* _SOURCE DOCUMENT_
Content starts

There are more cooking shows than any of us could possibly watch. There are competitive shows, gimmick shows and oodles of other content that is either plainly silly or amounts to food porn. Do we need another one?
Yes. Meet your new cooking-information infatuation.
Mary’s Kitchen Crush (Sunday, CTV, 7 p.m. and on-demand on Crave) is anchored by Mary Berg, the winner of MasterChef Canada in 2016. Berg, a twentysomething charmer, is all geeky enthusiasm and concentrates on simplicity. “Nothing too fancy!” is something she blurts out often. She has both presence and a natural sense of self-deprecating humour.
The series is made with an unusual quality of visual style for this genre. All bright colours and the most basic of visual flourishes, it allows Berg to come alive. With her bangs, big glasses and long arms waving willy-nilly she’s an idiosyncratic figure, all plain-spoken quirks and enthusiasm. When you watch you recognize how many cooking shows are overproduced and often ridiculously formatted. Berg makes a simple meal for herself and another person. They eat it. As simple as that, and all the more delightful for that.

Content ends

* _DATASET EXTRACT_

Content starts

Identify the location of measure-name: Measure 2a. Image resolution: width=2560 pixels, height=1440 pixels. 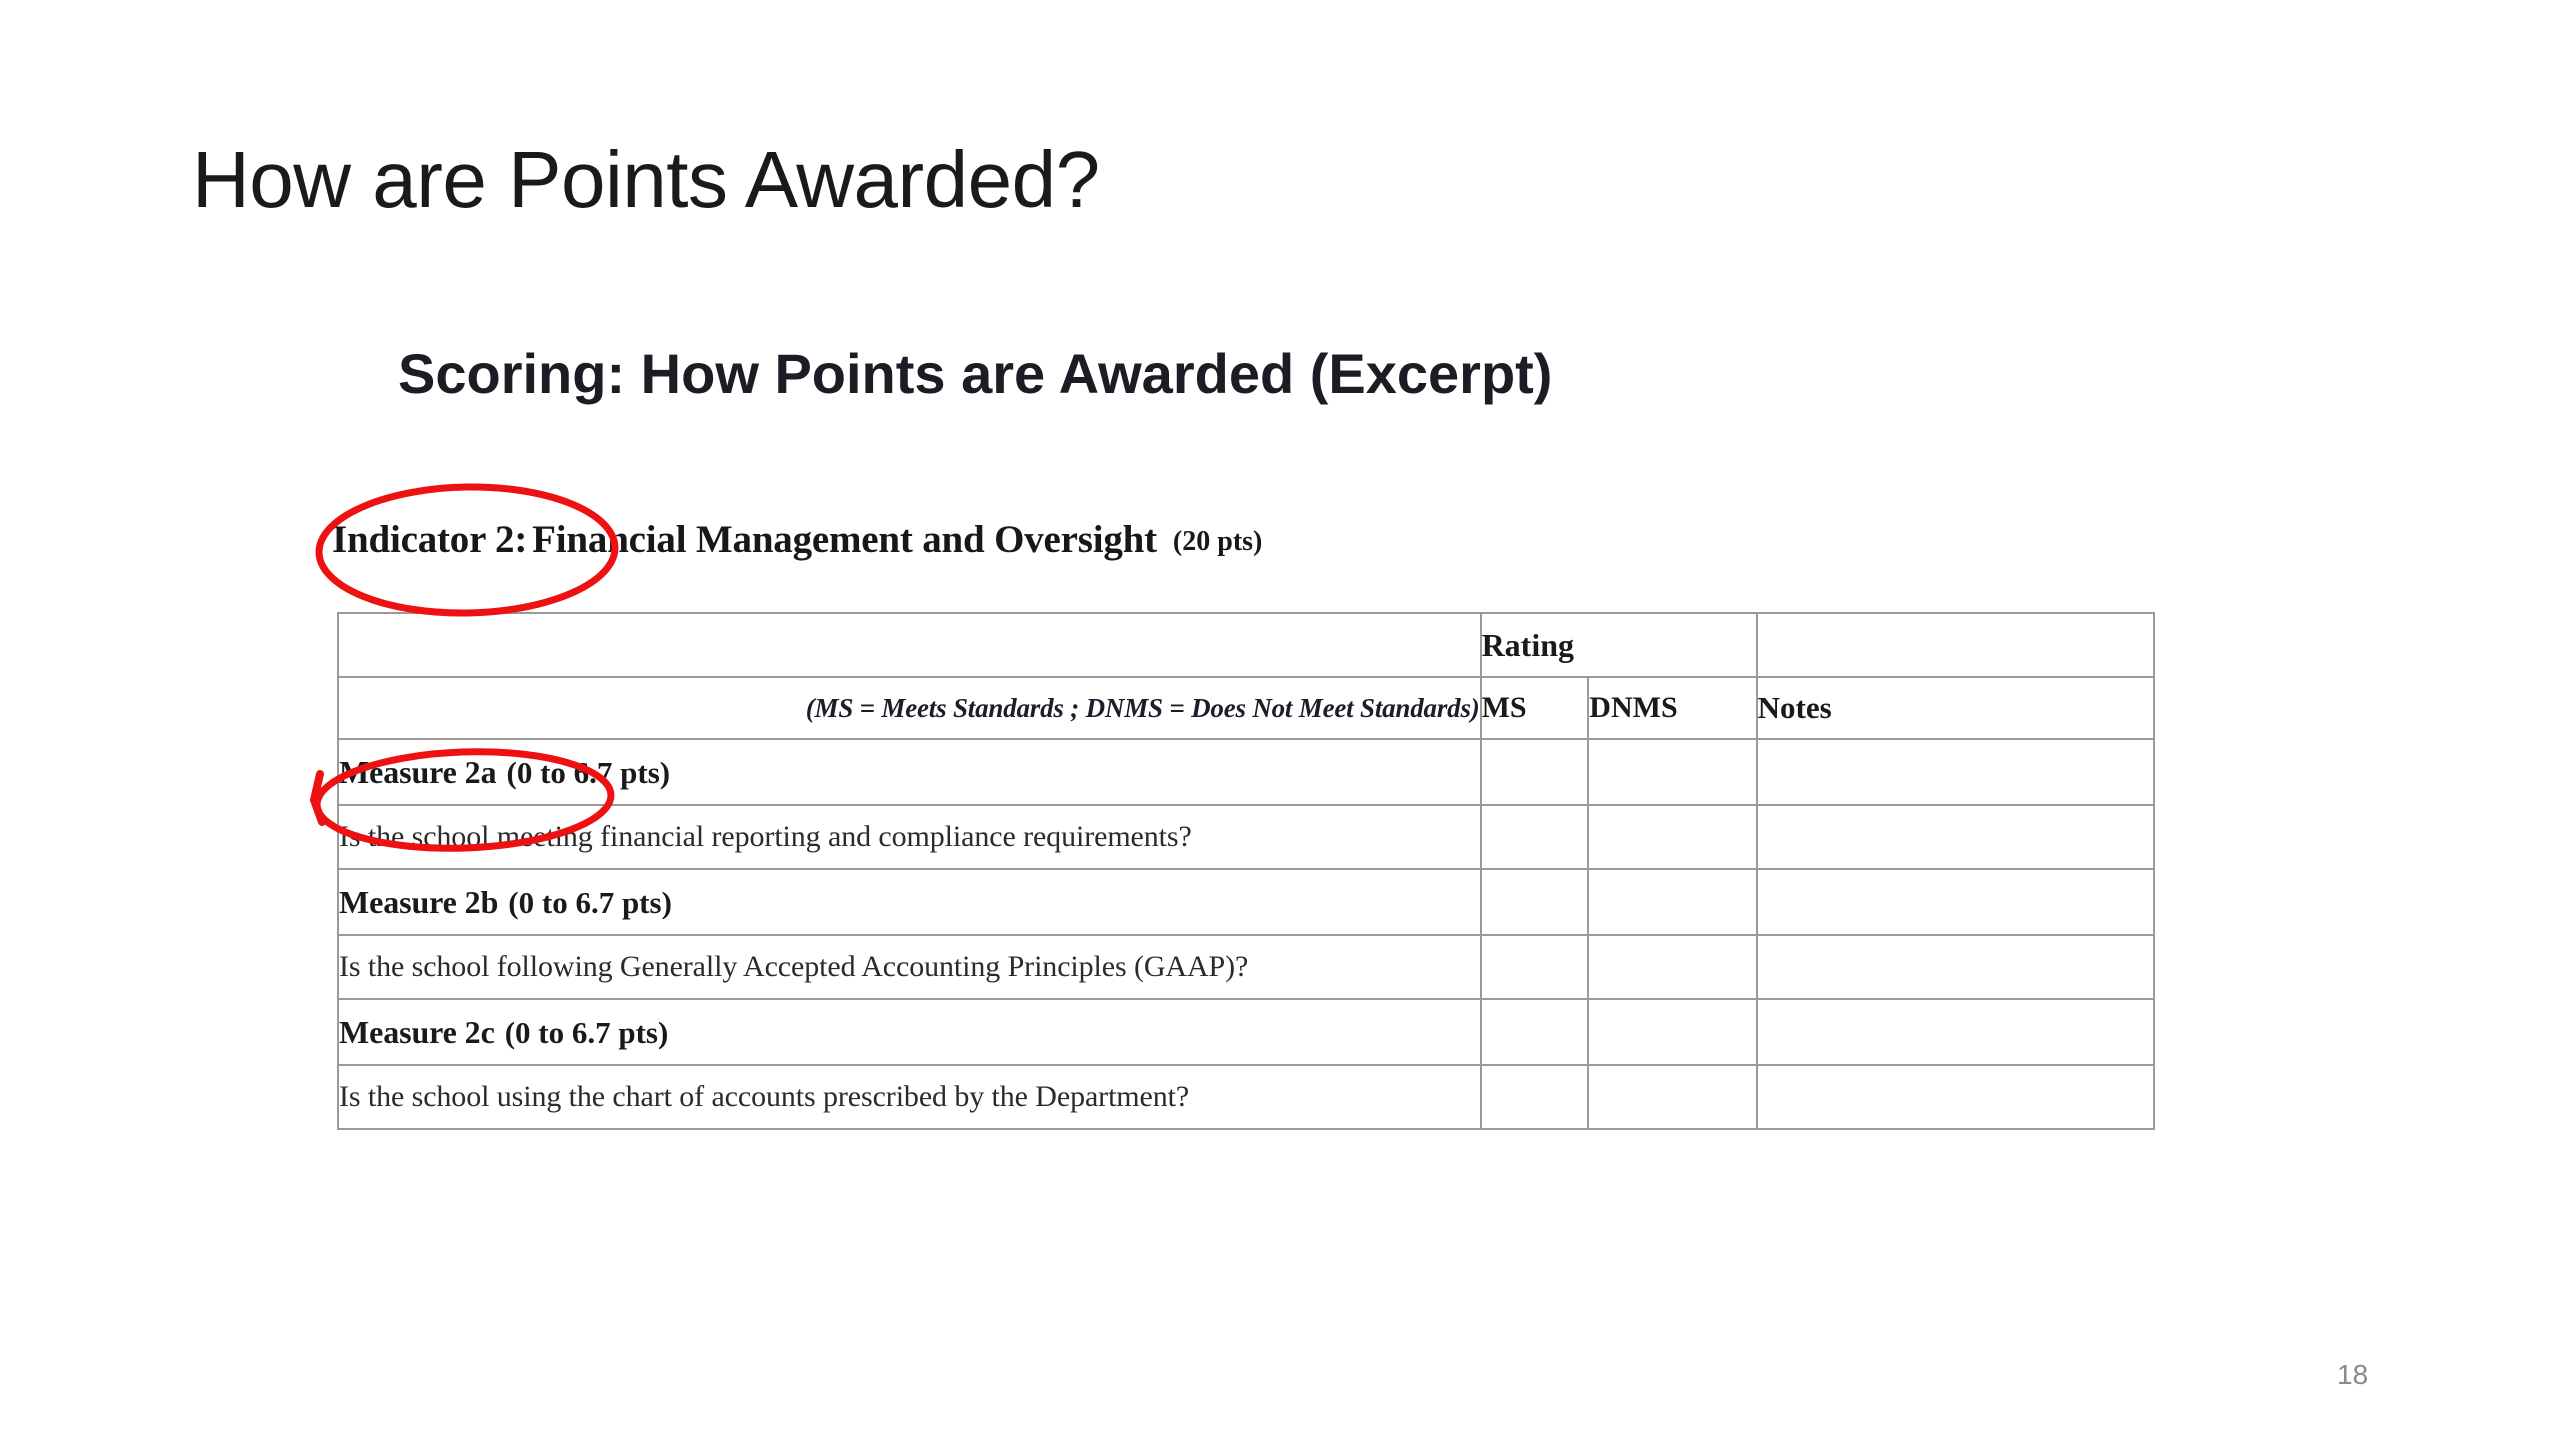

Content ends

* _PROBLEMS TO WORK ON_
a. Does each statement agree with the review of Mary's Kitchen Crush? (i) Mary Berg won MasterChef Canada in 2016. (ii) The show airs on Saturday nights. (iii) Berg cooks for a large group of guests. Answer yes or no for each, and quote the words of the review that decide it.
b. Carry on the review of Mary's Kitchen Crush from its last sentence.
Nothing in the data is needed here.

* _ANSWERS TO THIS EXERCISE_
a.
(i) Yes: "anchored by Mary Berg, the winner of MasterChef Canada in 2016"
(ii) No: "Sunday, CTV, 7 p.m. and on-demand on Crave"
(iii) No: "Berg makes a simple meal for herself and another person."

b.
In the period since she won the competitive show, Berg has only launched a small catering business and done some TV appearances talking about her recipes. You can tell she hasn’t an ounce of cynicism about TV nor has she developed the kind of egotism that so many TV cooking stars display. It’s a delightful, attitude-free new series.
In the first episode, it’s Berg’s mother Myra (who never liked toiling in the kitchen) who comes along to enjoy the meal – herb-and-garlic-stuffed lamb tenderloin with oven-roasted asparagus, garlic-and-herb flatbread, and a strawberry-rhubarb galette for dessert. It has more charm than one hundred other cooking shows combined. “Woo-hooo! It’s the easiest home-made bread ever,” Berg shouts at one point. True, perhaps, and making a series with this kind of agreeableness isn’t easy at all.
Also airing this weekend
The Red Line (Sunday, CBS, 8 p.m.) is a new eight-hour drama (two episodes will air each of four Sundays) and a highly usual series for CBS. It aims to tackle urban social issues in a way that prestige cable has done. But with more heart, you might say.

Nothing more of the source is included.